To help fill this knowledge gap, scientists analyzed data from the health records of women and men with severe obesity enrolled in a managed health care system. The study sample included over 31,000 people who had undergone a bariatric surgery procedure—either Roux-en-Y gastric bypass (RYGB) or sleeve gastrectomy (SG)—as well as nearly 88,000 people who did not have bariatric surgery. Those who did not have surgery received usual medical care, which typically did not include treatment specifically for obesity. The scientists examined the level of total weight loss at 1, 5, and 10 years post-surgery, and at similar timepoints for those in the non-surgical group. After 1 year, people who had RYGB or SG lost about 28 and 23 percent of their body weight, respectively, which was much higher than the 0.2 percent weight loss observed in the non-surgical group. After 5 years, there was some weight regain in the people who had bariatric surgery, so the total weight loss decreased to about 22 percent in the RYGB group and 16 percent in the SG group. However, those levels still exceeded the 2.2 percent weight loss seen in the non-surgical group after 5 years. After 10 years, significant differences persisted: 20 percent weight loss in the RYGB group and 4.8 percent in the non-surgical group. The 10-year data could not be assessed for the SG group because it is a more recent procedure, though it is now the most common form of bariatric surgery. Although the data showed that people who underwent bariatric surgery regained weight over time, regain to within 5 percent of their pre-surgical weight was rare.

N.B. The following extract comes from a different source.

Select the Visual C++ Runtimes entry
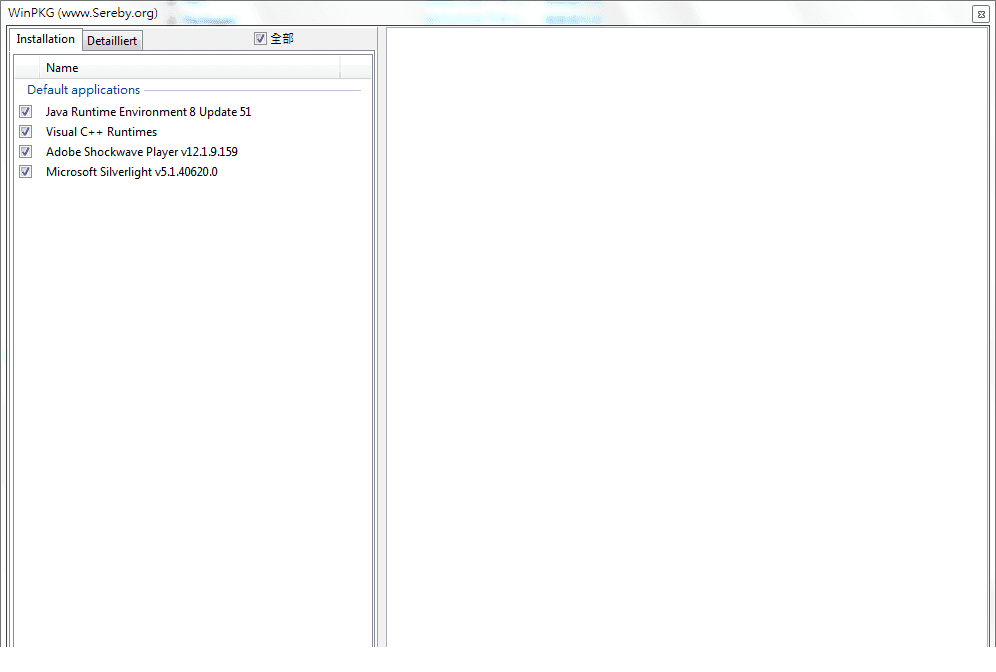This screenshot has width=996, height=672. click(x=101, y=131)
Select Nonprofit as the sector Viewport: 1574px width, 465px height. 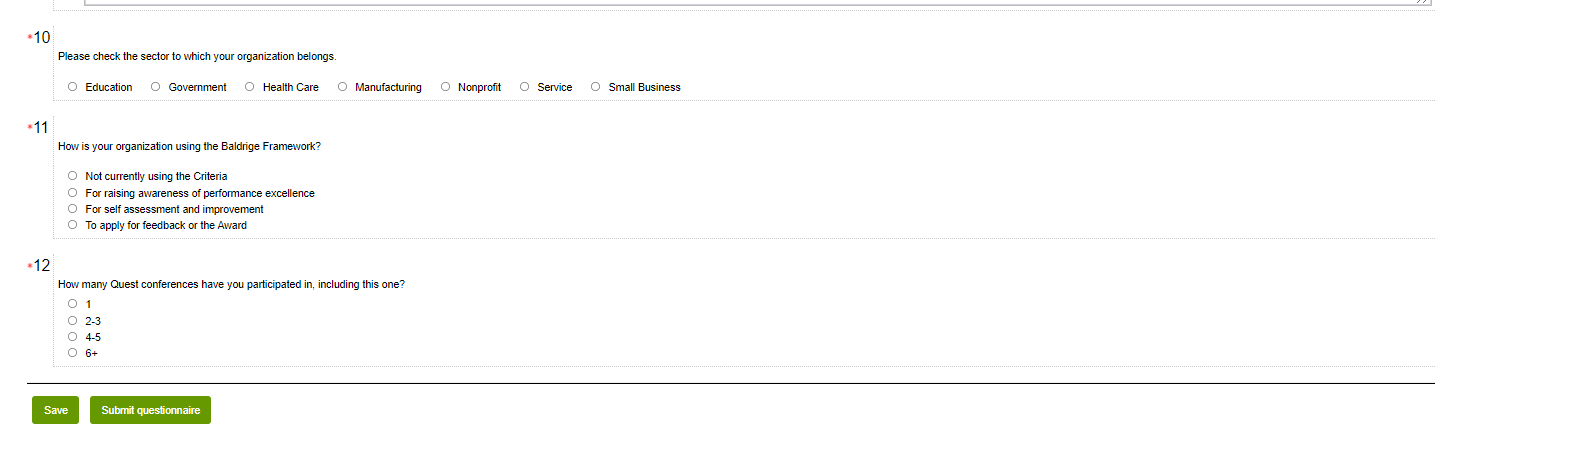click(445, 87)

Overall, the researchers found that, for people with severe obesity, both RYGB and SG resulted in much more short- and long-term weight loss compared to non-surgical care. Bariatric surgery has serious surgical risks, and lifetime risk remains unknown; however, severe obesity also increases risks for serious diseases. Thus, this study contributes important new information for people with severe obesity and their health care providers as they consider both the risks and benefits of different treatment approaches.

Arterburn DE, Johnson E, Coleman KJ,…Haneuse S. Weight outcomes of sleeve gastrectomy and gastric bypass compared to nonsurgical treatment. Ann Surg PMID: 32187033, 2020.